Intended for use in a two-year engineering technology program, this book is an introductory text, not a hardware or software design text. The assumed support for the student is a PC with an MC68000 assembler and either a Motorola 68000 Educational Computer Board, a MicroBoard Design MAX68000, or software from PseudoCorp to simulate the hardware. The exposition technique is informal in that the instruction set is introduced by examples.
Chapters 1 through 4 are introductory and describe the software view of the 68000 hardware, flowcharting techniques and algorithms, number systems, and character codes. If additional depth is required in any of these areas, the text must be supplemented.
Chapter 5 is a listing of all the instructions and addressing modes for the 68000 in sets of tables grouped by function. Instructions used further on in the text have chapter and section references so that their operation can be examined. Not all instructions are used, but sample instructions from each table are used.

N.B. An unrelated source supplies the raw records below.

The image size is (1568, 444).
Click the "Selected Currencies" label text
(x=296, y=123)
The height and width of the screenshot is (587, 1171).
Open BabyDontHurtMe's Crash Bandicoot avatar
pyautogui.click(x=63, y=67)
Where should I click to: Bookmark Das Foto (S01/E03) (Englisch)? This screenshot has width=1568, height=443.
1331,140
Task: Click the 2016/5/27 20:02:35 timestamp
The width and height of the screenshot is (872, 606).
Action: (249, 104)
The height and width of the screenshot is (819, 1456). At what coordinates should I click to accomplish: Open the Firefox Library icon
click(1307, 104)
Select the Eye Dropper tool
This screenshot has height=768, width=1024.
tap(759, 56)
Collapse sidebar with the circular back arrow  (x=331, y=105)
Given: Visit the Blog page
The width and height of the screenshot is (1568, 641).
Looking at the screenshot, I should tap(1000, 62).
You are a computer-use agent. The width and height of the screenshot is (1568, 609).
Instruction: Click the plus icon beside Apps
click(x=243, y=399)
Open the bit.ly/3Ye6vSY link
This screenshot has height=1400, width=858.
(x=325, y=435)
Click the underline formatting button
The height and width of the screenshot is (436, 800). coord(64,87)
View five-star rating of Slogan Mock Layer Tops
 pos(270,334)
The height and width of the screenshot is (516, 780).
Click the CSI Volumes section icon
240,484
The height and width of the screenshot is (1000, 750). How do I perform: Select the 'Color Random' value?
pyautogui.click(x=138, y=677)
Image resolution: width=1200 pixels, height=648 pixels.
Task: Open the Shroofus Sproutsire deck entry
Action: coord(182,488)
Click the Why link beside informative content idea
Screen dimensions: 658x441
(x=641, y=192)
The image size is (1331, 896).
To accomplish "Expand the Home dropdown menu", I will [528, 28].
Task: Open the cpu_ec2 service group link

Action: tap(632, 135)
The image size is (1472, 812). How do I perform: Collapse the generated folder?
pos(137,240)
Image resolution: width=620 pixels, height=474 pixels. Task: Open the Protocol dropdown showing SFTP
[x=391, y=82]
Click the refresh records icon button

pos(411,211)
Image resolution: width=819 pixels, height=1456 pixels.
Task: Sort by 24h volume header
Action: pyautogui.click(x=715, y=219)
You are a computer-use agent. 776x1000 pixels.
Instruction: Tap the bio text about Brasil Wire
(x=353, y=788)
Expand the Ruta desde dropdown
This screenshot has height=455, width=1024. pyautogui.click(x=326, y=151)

Chapters 6 and 7 use the informal exposition technique to introduce instructions and addressing modes. As each instruction (usually one or two from each class of instructions) is introduced, it is incorporated in a short example of its use, ranging from a single instruction to a half-page program using the previous instructions with the new one. Some of the longer examples include flowcharts. The examples in chapter 7 are more involved, since they are simple industrial control applications. The longer examples were done by “ambitious (but very busy) students” and are ports from a Z-80 system. The author indicates that the examples do operate as indicated but may lack refinement.
Chapter 8 expands the 68000 to include the parallel (6821 and 68230) and serial (6850) interface chips. The author supplies only the data necessary to use these chips in simple examples, rather than an entire data sheet. Chapter 9 treats exception and interrupt handling in four pages. Chapter 10 has detailed directions for executing the previous examples on the systems mentioned above.
The first two appendices are reprints from Motorola of instruction timing information and an alphabetical listing of the instructions. Appendices C through F are a reprint of a Radio-Electronics article and the supporting data sheets for the IC used.
As a text for an engineering technology program, this book is suitable and has a strong hands-on component. For in-depth coverage of any of the topics, additional material should be obtained.